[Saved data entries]
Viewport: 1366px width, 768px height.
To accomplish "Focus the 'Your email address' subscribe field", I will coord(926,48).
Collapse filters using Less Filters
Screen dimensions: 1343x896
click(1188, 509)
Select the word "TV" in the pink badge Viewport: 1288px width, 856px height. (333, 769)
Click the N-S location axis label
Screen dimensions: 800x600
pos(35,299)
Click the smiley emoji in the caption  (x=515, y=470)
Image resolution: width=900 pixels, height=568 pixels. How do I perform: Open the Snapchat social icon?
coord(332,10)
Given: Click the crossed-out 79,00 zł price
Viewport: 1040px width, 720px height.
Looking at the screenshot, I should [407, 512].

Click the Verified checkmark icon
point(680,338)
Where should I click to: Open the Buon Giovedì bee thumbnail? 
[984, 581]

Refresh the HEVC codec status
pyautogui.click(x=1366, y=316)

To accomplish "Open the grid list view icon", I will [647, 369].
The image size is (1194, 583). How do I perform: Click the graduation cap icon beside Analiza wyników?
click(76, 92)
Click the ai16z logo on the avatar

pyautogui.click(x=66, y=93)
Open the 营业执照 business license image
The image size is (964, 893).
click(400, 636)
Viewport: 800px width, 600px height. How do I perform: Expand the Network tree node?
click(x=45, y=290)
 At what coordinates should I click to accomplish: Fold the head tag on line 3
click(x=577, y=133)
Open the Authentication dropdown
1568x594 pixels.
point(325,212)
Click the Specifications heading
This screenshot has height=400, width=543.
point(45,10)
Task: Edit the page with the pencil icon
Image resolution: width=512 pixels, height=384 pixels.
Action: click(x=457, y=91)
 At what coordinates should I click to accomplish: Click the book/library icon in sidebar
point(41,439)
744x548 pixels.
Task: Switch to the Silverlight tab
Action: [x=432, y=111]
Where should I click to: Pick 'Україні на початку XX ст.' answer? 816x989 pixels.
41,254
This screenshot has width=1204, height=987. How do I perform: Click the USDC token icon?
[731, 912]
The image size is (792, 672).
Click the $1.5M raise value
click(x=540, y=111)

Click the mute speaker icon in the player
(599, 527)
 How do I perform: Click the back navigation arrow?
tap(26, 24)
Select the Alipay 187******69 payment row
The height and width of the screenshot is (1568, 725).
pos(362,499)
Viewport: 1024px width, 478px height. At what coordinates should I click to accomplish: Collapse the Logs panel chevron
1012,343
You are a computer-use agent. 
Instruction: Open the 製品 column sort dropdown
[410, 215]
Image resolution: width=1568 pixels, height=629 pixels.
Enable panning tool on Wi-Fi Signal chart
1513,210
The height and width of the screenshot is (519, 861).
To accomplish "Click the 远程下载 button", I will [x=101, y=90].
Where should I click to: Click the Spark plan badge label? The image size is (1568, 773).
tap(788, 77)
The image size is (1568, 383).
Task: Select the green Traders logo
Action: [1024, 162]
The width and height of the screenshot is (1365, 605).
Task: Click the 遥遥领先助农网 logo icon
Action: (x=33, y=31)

What is required: Retype every entry, keeping each character as it was.

Solution for this problem:
Viewport: 1366px width, 768px height.
To accomplish "Focus the 'Your email address' subscribe field", I will coord(926,48).
Collapse filters using Less Filters
Screen dimensions: 1343x896
click(1188, 509)
Select the word "TV" in the pink badge Viewport: 1288px width, 856px height. (333, 769)
Click the N-S location axis label
Screen dimensions: 800x600
pos(35,299)
Click the smiley emoji in the caption  (x=515, y=470)
Image resolution: width=900 pixels, height=568 pixels. How do I perform: Open the Snapchat social icon?
coord(332,10)
Given: Click the crossed-out 79,00 zł price
Viewport: 1040px width, 720px height.
Looking at the screenshot, I should [407, 512].

Click the Verified checkmark icon
point(680,338)
Where should I click to: Open the Buon Giovedì bee thumbnail? 
[984, 581]

Refresh the HEVC codec status
pyautogui.click(x=1366, y=316)

To accomplish "Open the grid list view icon", I will [647, 369].
The image size is (1194, 583). How do I perform: Click the graduation cap icon beside Analiza wyników?
click(76, 92)
Click the ai16z logo on the avatar

pyautogui.click(x=66, y=93)
Open the 营业执照 business license image
The image size is (964, 893).
click(400, 636)
Viewport: 800px width, 600px height. How do I perform: Expand the Network tree node?
click(x=45, y=290)
 At what coordinates should I click to accomplish: Fold the head tag on line 3
click(x=577, y=133)
Open the Authentication dropdown
1568x594 pixels.
point(325,212)
Click the Specifications heading
This screenshot has height=400, width=543.
point(45,10)
Task: Edit the page with the pencil icon
Image resolution: width=512 pixels, height=384 pixels.
Action: click(x=457, y=91)
 At what coordinates should I click to accomplish: Click the book/library icon in sidebar
point(41,439)
744x548 pixels.
Task: Switch to the Silverlight tab
Action: [x=432, y=111]
Where should I click to: Pick 'Україні на початку XX ст.' answer? 816x989 pixels.
41,254
This screenshot has width=1204, height=987. How do I perform: Click the USDC token icon?
[731, 912]
The image size is (792, 672).
Click the $1.5M raise value
click(x=540, y=111)

Click the mute speaker icon in the player
(599, 527)
 How do I perform: Click the back navigation arrow?
tap(26, 24)
Select the Alipay 187******69 payment row
The height and width of the screenshot is (1568, 725).
pos(362,499)
Viewport: 1024px width, 478px height. At what coordinates should I click to accomplish: Collapse the Logs panel chevron
1012,343
You are a computer-use agent. 
Instruction: Open the 製品 column sort dropdown
[410, 215]
Image resolution: width=1568 pixels, height=629 pixels.
Enable panning tool on Wi-Fi Signal chart
1513,210
The height and width of the screenshot is (519, 861).
To accomplish "Click the 远程下载 button", I will [x=101, y=90].
Where should I click to: Click the Spark plan badge label? The image size is (1568, 773).
tap(788, 77)
The image size is (1568, 383).
Task: Select the green Traders logo
Action: [1024, 162]
The width and height of the screenshot is (1365, 605).
Task: Click the 遥遥领先助农网 logo icon
Action: (x=33, y=31)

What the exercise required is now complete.